Note, some designs in the code are different, for example they may use derived pricer pointer, or the pricer calls derived Data pointer, the UML is just a general idea of the inheritance hierarchy.

How to Run

Windows (MSVC)

  1. Open a terminal and navigate to the project directory.
  2. Create a build directory and navigate into it:
    mkdir build
    cd build
  3. Run CMake to configure the project:
    cmake -B build -G "Visual Studio 17 2022" -A x64
  4. Build the project:
    cmake --build build --config Release
  5. Run the benchmarks using the PowerShell script:
    .\run_benchmarks.ps1

Linux/MacOS

  1. Open a terminal and navigate to the project directory.
  2. Create a build directory and navigate into it:
    mkdir build
    cd build
  3. Run CMake to configure the project:
    cmake ..
  4. Build the project:
    make -j$(nproc)
  5. Make the benchmark script executable and run it:
    chmod +x run_benchmarks.sh
    ./run_benchmarks.sh

Performance Statistics

All results were obtained on a MacBook Pro with an M1 Pro processor and 16GB of RAM, running clang++ or g++ installed by homebrew or running a Windows 11 virtual machine with MSVC 2022.

Optimization Levels

  • O1: This optimization level focuses on reducing code size and improving execution speed without significantly increasing compilation time.
  • O2: This level provides more aggressive optimizations, aiming to improve execution speed further, often at the cost of increased compilation time.
  • MSVC Release Mode: Similar to O2, this mode optimizes for speed and efficiency, typically used for final builds.

These results provide insights into the performance trade-offs of different design patterns in financial data processing systems.

Benchmark Details

The benchmarks test the speed of pricing on 10,000 samples with 10,000 iterations, providing a comprehensive analysis of the performance of each design pattern.

Performance Comparison Table

Design Pattern Clang++ O2 (ns/iter) G++ O1 (ns/iter) MSVC Release (ns/iter)
Virtual function 3.47503 2.10989 2.61694
Virtual Function with Pricer 3.45394 2.7557 2.41203
Fat interface Virtual 3.4543 2.7318 2.91102
Fat Interface with Pricer 3.45567 3.35418 2.95541
CRTP with variant 1.72639 0.39919 0.40957
CRTP with Pricer 1.71321 0.37822 0.486885
Derived pricer no virtual function 1.7154 0.36884 0.45207
Derived pricer with virtual used 1.71292 1.78842 1.97573
Derived pricer with virtual unused 1.73015 1.57014 1.94696
Dynamic cast with Pricer 8.553 6.08646 11.0482
Static cast with Pricer 2.49518 3.01085 2.63515
Dynamic cast in subpricer 7.89511 4.73714 8.04488
Static cast in subpricer 3.50416 2.699 2.92021

This table provides a quick comparison of the performance across different platforms and optimization levels.

Some Conclusions

These are just my observations, I may be wrong.

  1. Virtual function has significant overhead, compared to non virtual function or CRTP.
  2. Dynamic cast has even more overhead, if possible, maintain a enum of types and use static cast.
  3. Theoretically, in Object Oriented Design, data should be bundled with the business logic, so that down casting is not needed.

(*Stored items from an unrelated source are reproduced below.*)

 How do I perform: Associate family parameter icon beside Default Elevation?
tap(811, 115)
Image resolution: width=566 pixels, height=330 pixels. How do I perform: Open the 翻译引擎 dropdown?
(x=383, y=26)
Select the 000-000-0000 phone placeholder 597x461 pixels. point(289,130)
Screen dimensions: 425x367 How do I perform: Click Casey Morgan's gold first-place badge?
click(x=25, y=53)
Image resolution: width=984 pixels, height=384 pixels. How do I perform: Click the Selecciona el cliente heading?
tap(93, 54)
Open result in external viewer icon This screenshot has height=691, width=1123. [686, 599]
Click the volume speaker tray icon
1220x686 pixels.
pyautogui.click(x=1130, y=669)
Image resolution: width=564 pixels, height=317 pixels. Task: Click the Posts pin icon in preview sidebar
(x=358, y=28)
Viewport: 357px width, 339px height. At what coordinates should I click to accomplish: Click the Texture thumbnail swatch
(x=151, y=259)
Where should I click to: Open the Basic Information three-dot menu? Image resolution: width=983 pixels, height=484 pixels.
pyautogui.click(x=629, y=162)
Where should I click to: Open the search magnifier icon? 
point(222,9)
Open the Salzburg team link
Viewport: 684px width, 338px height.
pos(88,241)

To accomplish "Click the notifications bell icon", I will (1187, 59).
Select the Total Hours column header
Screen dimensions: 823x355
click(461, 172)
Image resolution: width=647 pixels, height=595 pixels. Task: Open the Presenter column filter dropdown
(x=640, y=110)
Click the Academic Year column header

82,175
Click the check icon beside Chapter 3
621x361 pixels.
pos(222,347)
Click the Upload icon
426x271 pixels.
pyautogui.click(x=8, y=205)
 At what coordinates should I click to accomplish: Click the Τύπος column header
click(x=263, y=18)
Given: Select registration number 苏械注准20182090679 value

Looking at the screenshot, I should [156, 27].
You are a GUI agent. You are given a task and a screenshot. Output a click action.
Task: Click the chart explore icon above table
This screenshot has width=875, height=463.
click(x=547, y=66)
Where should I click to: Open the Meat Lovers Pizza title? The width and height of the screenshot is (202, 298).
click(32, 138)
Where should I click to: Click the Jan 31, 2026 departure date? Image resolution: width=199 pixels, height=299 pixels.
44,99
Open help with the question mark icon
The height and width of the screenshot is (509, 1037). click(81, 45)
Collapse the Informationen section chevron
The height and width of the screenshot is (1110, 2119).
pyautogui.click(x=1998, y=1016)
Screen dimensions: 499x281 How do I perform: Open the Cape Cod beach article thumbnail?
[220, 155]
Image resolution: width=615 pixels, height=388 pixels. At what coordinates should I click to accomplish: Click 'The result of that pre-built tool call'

If you have to separate data and business logic, you will not be able to get the subclass data members without down casting, so you need to either choose CRTP, or fat interface with virtual function to get subclass information or static/dynamic cast to get subclass pointer. CRTP is the fastest, fat interface or static casts is slower and uglier, dynamic cast is the slowest.
  4. In G++ and MSVC, even virtual function is not used in the derived class, it is still much slower than non virtual function and creates overhead.